The Food and Drug Administration (FDA) must investigate the alleged “token” prescription reportedly given to people during the distribution of anti-parasitic drug Ivermectin in Quezon City, Health Secretary Francisco Duque said Friday, April 30.
Duque said that prescriptions must contain the name of the doctor who prescribed the drug, their office address, professional registration number of the physician, professional tax receipt number, and the patient’s information.
“So dapat kailangan sundin ito. Hindi pwedeng token na prescription lang. Kung totoo man ‘yun na nakalagay daw sa isang bond paper lang (So it must be followed. It is not allowed to have a token prescription only if it is true that it was written on a bond paper only),” he said in an interview over ANC.
“Part of what the FDA needs to do is to investigate such reports. But the accountability is clear, it’s the doctor who prescribed it that must answer for his actions,” he added.

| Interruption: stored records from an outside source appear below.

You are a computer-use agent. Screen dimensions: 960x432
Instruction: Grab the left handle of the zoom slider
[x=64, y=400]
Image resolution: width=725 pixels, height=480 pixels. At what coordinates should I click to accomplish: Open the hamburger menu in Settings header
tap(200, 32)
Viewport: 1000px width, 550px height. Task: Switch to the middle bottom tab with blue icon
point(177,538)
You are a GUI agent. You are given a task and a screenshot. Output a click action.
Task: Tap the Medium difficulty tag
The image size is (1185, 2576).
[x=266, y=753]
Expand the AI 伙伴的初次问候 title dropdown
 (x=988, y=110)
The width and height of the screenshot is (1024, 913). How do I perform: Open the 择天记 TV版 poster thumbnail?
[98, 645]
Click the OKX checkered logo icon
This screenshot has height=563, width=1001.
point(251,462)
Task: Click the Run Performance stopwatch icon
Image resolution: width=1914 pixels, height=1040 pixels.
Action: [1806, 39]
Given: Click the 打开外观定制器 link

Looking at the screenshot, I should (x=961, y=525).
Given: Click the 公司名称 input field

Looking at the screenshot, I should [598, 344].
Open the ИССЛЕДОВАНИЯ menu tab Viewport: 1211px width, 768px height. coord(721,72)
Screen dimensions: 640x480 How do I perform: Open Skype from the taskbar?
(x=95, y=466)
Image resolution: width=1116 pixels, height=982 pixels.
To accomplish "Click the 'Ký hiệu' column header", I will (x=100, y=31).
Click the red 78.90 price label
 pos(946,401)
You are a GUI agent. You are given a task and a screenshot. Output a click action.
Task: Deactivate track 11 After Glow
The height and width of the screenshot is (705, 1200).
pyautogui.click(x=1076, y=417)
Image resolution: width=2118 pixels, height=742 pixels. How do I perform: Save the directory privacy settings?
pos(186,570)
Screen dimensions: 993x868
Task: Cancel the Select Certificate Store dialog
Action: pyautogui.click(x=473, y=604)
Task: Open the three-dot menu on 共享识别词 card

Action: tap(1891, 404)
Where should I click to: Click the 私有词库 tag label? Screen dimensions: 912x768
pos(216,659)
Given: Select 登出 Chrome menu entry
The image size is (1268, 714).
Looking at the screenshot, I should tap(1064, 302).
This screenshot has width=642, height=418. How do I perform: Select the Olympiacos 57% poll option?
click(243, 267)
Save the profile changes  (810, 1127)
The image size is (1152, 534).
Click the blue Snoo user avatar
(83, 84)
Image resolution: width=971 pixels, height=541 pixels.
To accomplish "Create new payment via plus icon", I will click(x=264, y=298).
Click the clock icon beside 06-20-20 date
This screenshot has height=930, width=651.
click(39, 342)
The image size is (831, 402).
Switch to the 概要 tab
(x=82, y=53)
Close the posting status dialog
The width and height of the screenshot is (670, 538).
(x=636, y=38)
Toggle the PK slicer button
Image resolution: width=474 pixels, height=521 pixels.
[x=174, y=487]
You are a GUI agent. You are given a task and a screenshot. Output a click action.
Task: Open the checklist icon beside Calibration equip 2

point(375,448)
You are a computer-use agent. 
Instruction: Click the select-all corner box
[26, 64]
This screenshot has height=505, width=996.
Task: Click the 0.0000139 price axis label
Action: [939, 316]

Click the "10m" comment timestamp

Two lawmakers led the distribution of Ivermectin tablets to several attendees at the Matandang Balara Barangay Hall Park in Quezon City on Thursday, April 30.
The lawmakers, together with some doctors, pushed through with the distribution of the drug despite the continuous warning from health officials that there is not enough evidence to support the claim that the drug is effective against COVID-19.
As of date, the FDA has granted compassionate special permit to five hospitals for the use of Ivermectin on their patients as possible treatment against COVID-19.
“But they have to follow the protocol, for which the compassionate special permit was issued. So may conditions ‘yan, there’s an enumeration of what has to be done,” he said.
He also noted that the FDA authorizes the compounding of Ivermectin by authorized pharmacies, adding that there has to be a doctor’s prescription.
“If all those conditions have been met, I don’t think there’s anything illegal about the actions but I don’t know the whole story. I don’t know the details of the dispensation and prescription, and how it is done,” Duque said.
“This will have to be looked into by the field investigating agents of FDA,” he added.
In an advisory, the FDA said that the only registered Ivermectin products in the country for human use are in topical formulation for the treatment of external parasites such as head lice and skin conditions such as rosacea.
It added that the registered oral and intravenous preparations of Ivermectin are veterinary products, which are approved for use in animals for the prevention of heartworm disease and treatment of internal and external parasites in certain animal species.
The Health department have repeatedly warned that there is not enough proof that the drug is effective in the treatment against COVID-19.
It pointed out that Dr. Rabindra Abeyasinghe, World Health Organization (WHO) Representative to the Philippines, has stated that there is no evidence that supports the use of Ivermectin to treat COVID-19, even as a preventive measure.